Por eso el proceso de enamoramiento es necesario. Porque te descentra, te saca de ti mismo y de tus esquemas. Te saca de tu checklist. De repente, sin saber cómo, la realidad te golpea, te hiere, te afecta profundamente sin que puedas resistirte demasiado. Luego habrá que aplicar un factor de corrección y discernir, a la luz de los no negociables y de otras cosas, si seguir adelante o no. Pero al menos ha pasado algo. Si todo consistiese en un proceso centrado en el “yo” –en mis hormas, esquemas y caprichos– nadie saldría con nadie porque no sale a cuenta. Que un hombre y una mujer se quieran es tal locura que necesita de un chispazo irracional que oculte lo insoportable del otro para poder echar a andar juntos. Ir con la checklist a priori hace imposible cualquier avance con nadie, pues al aplicar el factor de corrección desfasado antes de tiempo, la limitación de la otra persona sale a la luz demasiado pronto y la idea de que “no merece la pena” se instala en nuestros imaginarios.
Los checklisteros medios, y aquí termino, solemos caer en la trampa de enamorarnos más del ideal de perfección que representa nuestra checklist que de la persona que realmente tenemos delante. De hecho son cosas mutuamente excluyentes: quien se enamora de un ideal jamás podrá sorprenderse ante lo real pues nunca “dará la talla” versus el modelo, y quien es capaz de, con los pies en el suelo, enamorarse de una persona de carne y hueso estará prevenido de ideales mentirosos y reduccionistas. Nos suele pasar que más que dejarnos sorprender, buscamos. Buscamos un patrón, una lista de rasgos con patas, y nos perdemos a las personas, sus historias, y todos los matices que esconden un regalo del que, en el fondo, tenemos tanto miedo como ganas.

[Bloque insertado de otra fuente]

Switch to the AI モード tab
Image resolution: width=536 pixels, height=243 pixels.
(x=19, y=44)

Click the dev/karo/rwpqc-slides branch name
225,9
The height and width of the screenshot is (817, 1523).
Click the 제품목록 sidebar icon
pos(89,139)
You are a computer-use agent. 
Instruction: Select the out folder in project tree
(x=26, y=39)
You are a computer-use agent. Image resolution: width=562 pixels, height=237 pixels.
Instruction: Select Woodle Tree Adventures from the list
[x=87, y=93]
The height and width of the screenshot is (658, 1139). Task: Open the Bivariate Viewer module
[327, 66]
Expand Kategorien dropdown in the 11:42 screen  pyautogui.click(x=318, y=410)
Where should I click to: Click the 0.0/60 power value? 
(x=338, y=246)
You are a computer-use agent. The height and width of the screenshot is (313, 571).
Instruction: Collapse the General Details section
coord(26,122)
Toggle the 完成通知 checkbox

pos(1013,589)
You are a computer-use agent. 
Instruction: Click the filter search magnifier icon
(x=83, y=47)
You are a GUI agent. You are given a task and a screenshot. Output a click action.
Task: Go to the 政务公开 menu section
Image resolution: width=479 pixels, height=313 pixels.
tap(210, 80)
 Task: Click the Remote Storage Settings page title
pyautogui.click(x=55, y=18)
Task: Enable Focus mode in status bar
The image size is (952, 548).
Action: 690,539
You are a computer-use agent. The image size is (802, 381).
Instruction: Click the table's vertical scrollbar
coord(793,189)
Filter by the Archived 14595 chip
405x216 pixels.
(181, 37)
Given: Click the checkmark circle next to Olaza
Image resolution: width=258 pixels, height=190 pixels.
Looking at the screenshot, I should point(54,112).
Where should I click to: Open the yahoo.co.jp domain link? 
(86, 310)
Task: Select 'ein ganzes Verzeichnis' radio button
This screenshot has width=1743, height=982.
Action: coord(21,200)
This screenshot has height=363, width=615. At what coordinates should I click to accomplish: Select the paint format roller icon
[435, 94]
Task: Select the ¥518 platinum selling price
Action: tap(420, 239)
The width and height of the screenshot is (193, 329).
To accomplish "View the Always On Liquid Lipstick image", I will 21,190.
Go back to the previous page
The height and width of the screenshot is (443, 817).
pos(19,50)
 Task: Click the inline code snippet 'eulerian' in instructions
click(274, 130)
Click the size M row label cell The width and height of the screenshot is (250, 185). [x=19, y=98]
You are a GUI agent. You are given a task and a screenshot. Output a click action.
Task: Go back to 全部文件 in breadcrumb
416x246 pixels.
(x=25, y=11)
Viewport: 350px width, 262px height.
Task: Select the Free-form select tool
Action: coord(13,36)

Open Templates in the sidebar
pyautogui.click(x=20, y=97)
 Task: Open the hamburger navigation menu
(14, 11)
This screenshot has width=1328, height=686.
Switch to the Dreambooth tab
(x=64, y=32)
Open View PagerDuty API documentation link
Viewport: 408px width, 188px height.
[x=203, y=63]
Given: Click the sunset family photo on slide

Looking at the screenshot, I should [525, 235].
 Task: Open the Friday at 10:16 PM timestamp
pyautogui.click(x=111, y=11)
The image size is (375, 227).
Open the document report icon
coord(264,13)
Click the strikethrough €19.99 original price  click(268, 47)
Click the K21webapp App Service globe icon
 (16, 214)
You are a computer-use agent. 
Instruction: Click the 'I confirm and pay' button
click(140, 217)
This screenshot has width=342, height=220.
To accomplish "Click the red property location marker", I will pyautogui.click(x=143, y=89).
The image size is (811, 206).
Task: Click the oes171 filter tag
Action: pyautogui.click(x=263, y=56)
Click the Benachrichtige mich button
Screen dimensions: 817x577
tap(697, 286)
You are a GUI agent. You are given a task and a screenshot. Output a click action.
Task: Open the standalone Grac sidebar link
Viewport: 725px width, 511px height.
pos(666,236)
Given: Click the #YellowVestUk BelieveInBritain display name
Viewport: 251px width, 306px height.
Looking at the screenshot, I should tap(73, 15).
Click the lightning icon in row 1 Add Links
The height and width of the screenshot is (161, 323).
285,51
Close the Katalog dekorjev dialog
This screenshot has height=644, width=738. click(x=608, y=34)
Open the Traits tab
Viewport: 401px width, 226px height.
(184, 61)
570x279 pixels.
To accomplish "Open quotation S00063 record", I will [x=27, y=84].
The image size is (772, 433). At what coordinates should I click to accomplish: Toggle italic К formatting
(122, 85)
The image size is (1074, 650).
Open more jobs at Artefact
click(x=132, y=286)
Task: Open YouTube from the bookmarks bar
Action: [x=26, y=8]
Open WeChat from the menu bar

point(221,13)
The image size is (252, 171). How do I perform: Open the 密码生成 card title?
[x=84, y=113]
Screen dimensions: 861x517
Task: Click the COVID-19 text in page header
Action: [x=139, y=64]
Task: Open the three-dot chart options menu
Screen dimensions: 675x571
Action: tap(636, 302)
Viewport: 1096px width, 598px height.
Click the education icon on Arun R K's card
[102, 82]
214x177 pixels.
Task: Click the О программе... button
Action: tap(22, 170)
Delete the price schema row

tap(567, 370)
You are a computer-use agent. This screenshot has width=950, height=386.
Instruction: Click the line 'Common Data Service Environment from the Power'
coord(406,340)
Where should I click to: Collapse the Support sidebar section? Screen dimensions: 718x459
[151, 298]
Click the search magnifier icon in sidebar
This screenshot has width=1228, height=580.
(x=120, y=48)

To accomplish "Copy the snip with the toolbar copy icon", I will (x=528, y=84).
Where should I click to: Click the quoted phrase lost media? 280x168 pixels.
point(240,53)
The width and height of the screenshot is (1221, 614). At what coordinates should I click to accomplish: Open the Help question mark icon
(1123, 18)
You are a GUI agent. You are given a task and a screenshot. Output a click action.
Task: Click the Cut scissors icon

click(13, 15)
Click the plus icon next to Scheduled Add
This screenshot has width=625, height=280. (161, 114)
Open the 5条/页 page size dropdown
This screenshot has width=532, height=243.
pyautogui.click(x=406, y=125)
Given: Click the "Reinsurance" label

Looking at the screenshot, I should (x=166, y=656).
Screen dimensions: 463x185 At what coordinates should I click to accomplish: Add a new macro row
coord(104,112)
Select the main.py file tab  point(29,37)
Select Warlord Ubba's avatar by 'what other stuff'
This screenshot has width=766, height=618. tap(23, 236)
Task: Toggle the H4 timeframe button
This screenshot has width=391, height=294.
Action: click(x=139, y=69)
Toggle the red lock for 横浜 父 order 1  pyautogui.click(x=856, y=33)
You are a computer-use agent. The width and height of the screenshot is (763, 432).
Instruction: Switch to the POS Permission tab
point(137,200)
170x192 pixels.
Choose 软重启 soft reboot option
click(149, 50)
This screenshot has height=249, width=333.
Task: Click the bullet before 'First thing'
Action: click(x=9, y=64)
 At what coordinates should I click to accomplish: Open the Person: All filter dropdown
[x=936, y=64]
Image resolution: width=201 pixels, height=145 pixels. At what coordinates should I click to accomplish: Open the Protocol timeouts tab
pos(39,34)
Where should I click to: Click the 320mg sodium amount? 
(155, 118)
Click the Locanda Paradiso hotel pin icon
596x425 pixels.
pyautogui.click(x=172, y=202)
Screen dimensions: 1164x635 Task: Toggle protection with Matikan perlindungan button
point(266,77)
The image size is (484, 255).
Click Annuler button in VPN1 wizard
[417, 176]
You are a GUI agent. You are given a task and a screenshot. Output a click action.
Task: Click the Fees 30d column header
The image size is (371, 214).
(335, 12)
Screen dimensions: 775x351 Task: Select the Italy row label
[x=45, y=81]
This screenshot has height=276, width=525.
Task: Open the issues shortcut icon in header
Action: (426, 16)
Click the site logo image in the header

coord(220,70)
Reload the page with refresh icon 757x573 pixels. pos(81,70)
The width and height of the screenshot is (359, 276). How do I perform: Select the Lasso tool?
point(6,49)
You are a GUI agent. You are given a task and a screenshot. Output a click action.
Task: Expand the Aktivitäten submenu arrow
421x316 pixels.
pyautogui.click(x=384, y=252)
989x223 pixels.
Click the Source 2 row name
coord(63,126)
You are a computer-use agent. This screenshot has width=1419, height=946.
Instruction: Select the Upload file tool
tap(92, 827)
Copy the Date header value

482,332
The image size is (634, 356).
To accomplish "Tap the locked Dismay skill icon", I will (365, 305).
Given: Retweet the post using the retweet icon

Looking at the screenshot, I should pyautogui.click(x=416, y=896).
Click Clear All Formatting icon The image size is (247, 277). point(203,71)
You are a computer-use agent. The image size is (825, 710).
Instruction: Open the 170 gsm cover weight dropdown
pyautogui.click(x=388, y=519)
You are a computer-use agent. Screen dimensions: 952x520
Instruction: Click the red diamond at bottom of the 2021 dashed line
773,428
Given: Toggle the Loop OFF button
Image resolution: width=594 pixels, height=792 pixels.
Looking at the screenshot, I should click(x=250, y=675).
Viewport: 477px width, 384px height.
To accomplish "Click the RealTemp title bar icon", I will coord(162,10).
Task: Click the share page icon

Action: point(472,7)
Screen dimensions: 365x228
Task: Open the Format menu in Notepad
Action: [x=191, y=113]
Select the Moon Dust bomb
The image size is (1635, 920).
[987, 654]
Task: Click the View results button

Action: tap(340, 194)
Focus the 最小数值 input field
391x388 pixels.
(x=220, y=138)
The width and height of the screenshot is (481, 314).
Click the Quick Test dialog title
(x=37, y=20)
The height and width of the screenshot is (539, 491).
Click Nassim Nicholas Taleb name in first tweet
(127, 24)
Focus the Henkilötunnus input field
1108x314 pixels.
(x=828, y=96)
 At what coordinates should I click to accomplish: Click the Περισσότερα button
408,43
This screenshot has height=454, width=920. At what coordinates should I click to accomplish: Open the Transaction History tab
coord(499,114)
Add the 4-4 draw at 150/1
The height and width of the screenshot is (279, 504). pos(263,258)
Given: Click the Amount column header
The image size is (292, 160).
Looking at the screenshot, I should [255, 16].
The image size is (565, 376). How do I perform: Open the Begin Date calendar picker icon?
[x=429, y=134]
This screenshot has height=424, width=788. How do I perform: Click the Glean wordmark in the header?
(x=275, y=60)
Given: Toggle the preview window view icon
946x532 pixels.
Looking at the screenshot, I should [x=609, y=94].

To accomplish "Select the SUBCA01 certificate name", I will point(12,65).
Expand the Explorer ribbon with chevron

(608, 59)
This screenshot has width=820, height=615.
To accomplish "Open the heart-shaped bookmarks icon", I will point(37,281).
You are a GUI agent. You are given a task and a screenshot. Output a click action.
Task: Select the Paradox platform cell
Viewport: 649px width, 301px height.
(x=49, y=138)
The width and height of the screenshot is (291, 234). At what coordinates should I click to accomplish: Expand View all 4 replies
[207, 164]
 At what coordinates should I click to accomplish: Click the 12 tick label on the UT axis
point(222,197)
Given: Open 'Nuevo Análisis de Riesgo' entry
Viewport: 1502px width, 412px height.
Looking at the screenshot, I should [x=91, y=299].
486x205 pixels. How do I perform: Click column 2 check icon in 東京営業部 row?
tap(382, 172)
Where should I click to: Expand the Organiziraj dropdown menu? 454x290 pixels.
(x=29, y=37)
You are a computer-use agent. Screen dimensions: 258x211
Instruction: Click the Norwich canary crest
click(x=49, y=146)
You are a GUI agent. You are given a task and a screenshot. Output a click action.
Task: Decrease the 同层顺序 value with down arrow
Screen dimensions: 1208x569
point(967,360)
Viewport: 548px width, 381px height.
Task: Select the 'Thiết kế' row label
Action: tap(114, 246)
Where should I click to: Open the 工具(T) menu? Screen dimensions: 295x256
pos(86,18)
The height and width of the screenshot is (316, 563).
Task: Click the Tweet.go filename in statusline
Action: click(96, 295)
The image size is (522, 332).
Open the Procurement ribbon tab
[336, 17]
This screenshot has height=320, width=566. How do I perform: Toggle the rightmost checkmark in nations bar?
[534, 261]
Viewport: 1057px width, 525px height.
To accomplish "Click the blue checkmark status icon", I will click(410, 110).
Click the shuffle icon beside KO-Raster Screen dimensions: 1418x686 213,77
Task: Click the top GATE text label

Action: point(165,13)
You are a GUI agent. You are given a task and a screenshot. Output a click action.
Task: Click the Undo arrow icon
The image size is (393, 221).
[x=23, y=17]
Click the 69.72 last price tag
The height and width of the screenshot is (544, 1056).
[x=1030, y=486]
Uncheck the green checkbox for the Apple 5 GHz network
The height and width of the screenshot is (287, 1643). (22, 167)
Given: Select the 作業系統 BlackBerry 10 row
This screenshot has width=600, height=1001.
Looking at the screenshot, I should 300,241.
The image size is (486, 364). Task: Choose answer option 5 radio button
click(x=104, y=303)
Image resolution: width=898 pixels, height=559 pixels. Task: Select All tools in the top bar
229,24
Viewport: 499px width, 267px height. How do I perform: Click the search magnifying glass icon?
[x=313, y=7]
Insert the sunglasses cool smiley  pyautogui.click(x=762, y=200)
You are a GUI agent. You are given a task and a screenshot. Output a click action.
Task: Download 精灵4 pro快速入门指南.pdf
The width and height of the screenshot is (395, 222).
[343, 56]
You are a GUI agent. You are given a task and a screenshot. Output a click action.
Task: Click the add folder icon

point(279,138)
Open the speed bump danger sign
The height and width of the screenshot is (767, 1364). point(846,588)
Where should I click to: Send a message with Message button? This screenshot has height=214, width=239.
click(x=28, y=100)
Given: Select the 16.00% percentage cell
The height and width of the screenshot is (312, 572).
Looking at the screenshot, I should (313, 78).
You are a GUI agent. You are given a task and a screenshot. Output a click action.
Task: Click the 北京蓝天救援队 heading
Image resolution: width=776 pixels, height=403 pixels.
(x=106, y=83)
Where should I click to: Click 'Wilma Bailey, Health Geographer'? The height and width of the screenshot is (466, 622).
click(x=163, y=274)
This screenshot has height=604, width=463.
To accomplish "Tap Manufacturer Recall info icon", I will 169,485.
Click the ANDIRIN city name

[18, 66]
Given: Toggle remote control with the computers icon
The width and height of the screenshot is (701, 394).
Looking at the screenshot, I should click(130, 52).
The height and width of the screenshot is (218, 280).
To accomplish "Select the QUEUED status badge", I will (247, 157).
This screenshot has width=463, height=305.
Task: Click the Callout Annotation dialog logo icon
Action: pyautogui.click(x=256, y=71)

Servidor era un checklistero medio a tiempo completo hasta que mi padre, un día, me hizo una pregunta: “Nacho, ¿estás con una niña para quererla o estás con una niña porque la quieres? Piénsatelo bien: el amor no puede ser una reflexión”. Desde entonces estoy transicionando de checklistero medio a tiempo parcial a disfrutón que acoge y agradece. Poco a poco y siempre a la luz de Su mirada misericordiosa.